Кажется, она дошла до кондиции, и даже порция освежений не
помогла. Анька себя хорошо знала; стоило градусу стать критическим,
как веселье тотчас сменялось вселенской болью, слезы катились
градом, и она всем и каждому рассказывала, что «ан-на-а-а
уеха-а-ала, ы-ы-ы-ы!» и порывалась припасть собеседнику на грудь и
обслюнявить жилетку.
Анька тосковала по подружке, скоропалительно выскочившей замуж
за испанца и укатившей в теплые края, поджаривать задницу под
солнцем Андалусии до румяной корочки. Более близкой подругой Анька
за всю свою короткую жизнь не обзавелась, и в минуты алкогольного
дзена тоска наваливалась на нее вместо просветления.
В этот раз все произошло точно по тому же сценарию, привычному и
накатанному. Анька налакалась, и уже совсем собиралась в номера,
напоследок как следует, всласть, поплакав и высморкавшись в пару
галстуков от Версаче, как какой-то провокатор и козел - не иначе
как его галстук пострадал больше всех, - решил излечить раненную
Анькину душу (или отомстить, что более вероятно) путем жесточашей
дезинфекции спиртом. Анька точно не могла сама, добровольно, влить
в себя «Бехеровку» после шампанского. Краешком ускользающей памяти
она все же помнила, как отказывалась, как почти отбивалась от
этого, в сопливом галстуке, строя из себя благородную институтку и
заверяя, что вовсе не умеет пить. Но отец с воротилами - скучные
кошельки с ушками! - растворился где-то на просторах заведения, и
заступиться за Аньку было некому.
Анька пала.
И «бехеровка» полилась в ее глотку как расплавленный свинец -
грешнику.
- Испанский стыд, - пропитым бомжацким голосом хрипела
несчастная Анька из-под подушек, вспоминая свой жаркий танец на
столе, разнузданное веселье и чьи-то невероятной красоты серые
глаза напротив своих. Правда, тут память точно могла ее подвести,
ибо «Бехеровка» дала нехилый крен и шторм как у Айвазовского на
полотнах, а так же перекос в эстетическом восприятии. Глаза могли
быть на самом деле средней паршивости, но на тот момент Аньке
показалось, что ничего красивее она в жизни своей не видела.

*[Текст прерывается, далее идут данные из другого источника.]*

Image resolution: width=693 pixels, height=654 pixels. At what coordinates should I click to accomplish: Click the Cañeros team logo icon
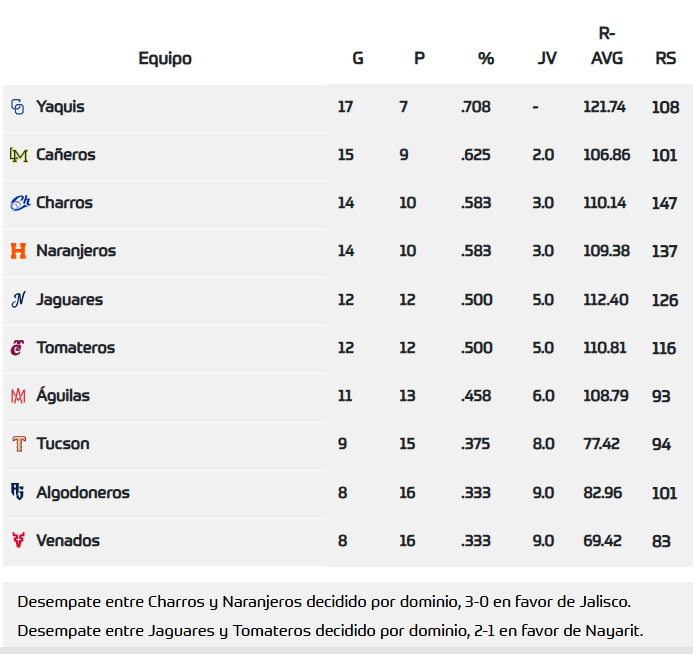18,155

Она свалилась на колени к обладателю этих серых глаз, лицом к
лицу, и, кажется, он вынужден был придержать ее за талию, не то
Анька пала бы к его ногам, и отнюдь не от разбушевавшегося в ее
душе восхищения. Хотя и от восхищения тоже.

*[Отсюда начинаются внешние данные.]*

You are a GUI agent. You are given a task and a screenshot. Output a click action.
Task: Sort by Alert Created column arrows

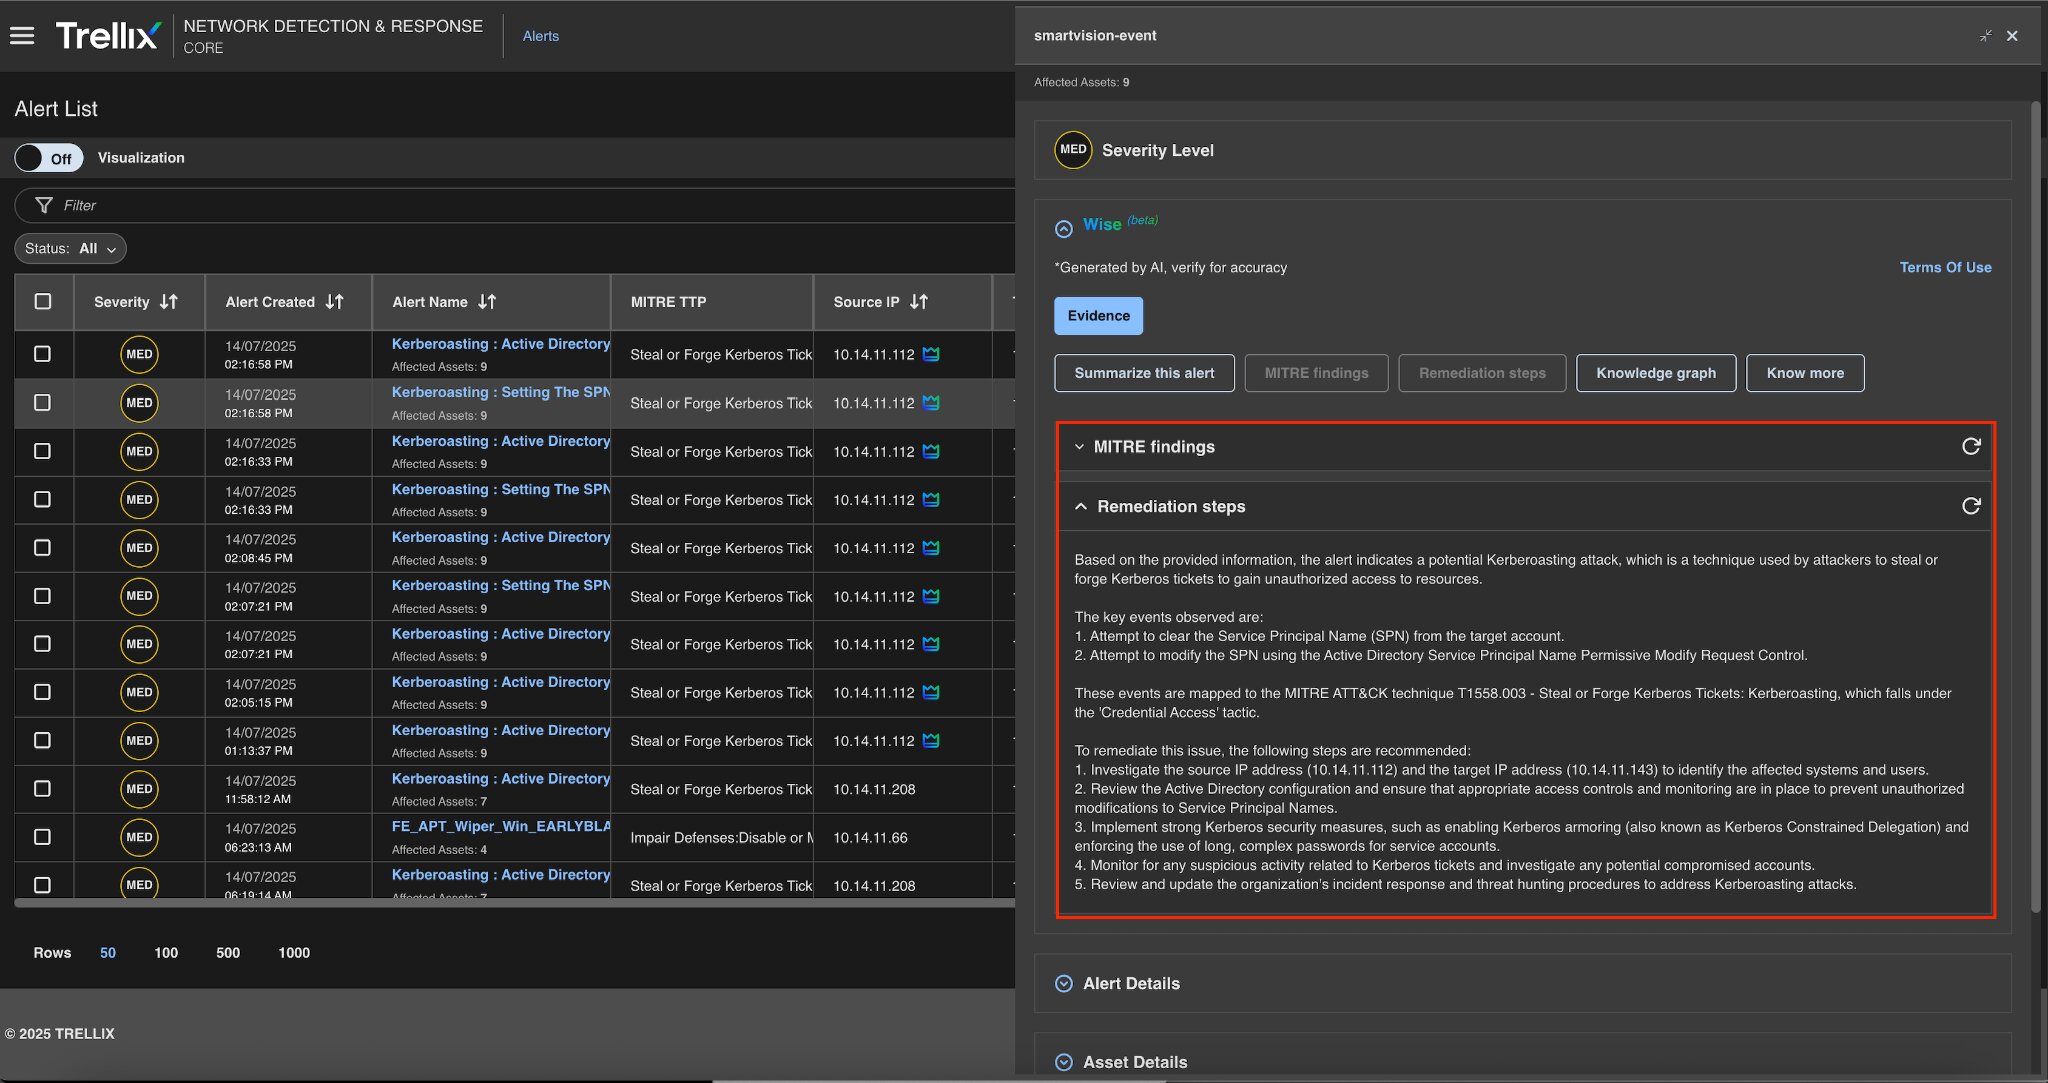tap(335, 301)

С изумлением глядя незнакомому мужчине в невозмутимое, поистине
арийское лицо, Анька подумала - вот бывают же на свете такие, хоть
бы одного вживую увидеть. То ли от одиночества, то ли от душевной
широты, то ли благодаря винным парам, возносящим ее дух едва ли не
на Парнас, Анька вдруг решила быть поэтичной и сделать комплимент
мужчине, который, как ей почему-то показалось, заскучал.